Stored data entries
>>>
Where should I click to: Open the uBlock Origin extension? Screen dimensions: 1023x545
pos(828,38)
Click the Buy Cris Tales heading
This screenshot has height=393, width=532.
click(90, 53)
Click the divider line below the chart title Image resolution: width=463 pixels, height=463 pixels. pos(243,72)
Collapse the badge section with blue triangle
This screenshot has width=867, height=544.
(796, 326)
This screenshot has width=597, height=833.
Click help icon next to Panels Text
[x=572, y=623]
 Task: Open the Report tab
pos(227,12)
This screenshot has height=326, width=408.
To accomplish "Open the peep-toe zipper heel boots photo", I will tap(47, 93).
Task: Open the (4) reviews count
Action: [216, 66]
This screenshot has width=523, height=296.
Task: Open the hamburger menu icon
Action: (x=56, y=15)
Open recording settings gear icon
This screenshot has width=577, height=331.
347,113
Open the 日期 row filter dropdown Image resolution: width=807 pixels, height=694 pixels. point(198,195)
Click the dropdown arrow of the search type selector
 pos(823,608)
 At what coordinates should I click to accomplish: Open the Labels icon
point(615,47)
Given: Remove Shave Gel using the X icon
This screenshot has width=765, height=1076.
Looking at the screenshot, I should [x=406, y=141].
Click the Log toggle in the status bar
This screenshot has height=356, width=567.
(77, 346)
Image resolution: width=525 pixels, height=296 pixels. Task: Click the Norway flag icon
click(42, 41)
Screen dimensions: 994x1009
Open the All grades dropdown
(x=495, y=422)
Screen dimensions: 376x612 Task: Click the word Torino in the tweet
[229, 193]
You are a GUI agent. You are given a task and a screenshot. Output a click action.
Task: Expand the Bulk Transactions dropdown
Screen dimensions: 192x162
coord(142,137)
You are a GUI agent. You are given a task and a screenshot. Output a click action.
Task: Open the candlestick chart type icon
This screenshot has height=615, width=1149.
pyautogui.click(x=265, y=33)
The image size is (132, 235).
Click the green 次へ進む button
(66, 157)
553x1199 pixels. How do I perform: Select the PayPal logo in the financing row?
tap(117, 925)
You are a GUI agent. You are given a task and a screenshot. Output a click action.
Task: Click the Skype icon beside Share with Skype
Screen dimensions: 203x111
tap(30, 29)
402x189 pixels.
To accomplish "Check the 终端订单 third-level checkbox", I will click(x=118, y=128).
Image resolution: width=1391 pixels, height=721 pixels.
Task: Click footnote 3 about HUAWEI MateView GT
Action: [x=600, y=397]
<<<
Write out only the lines that run from the line containing "This screenshot has width=597, height=833." through the line containing "Given: Remove Shave Gel using the X icon", both included, exactly as they appear above.

## Exercise response
This screenshot has width=597, height=833.
Click help icon next to Panels Text
[x=572, y=623]
 Task: Open the Report tab
pos(227,12)
This screenshot has height=326, width=408.
To accomplish "Open the peep-toe zipper heel boots photo", I will tap(47, 93).
Task: Open the (4) reviews count
Action: [216, 66]
This screenshot has width=523, height=296.
Task: Open the hamburger menu icon
Action: (x=56, y=15)
Open recording settings gear icon
This screenshot has width=577, height=331.
347,113
Open the 日期 row filter dropdown Image resolution: width=807 pixels, height=694 pixels. point(198,195)
Click the dropdown arrow of the search type selector
 pos(823,608)
 At what coordinates should I click to accomplish: Open the Labels icon
point(615,47)
Given: Remove Shave Gel using the X icon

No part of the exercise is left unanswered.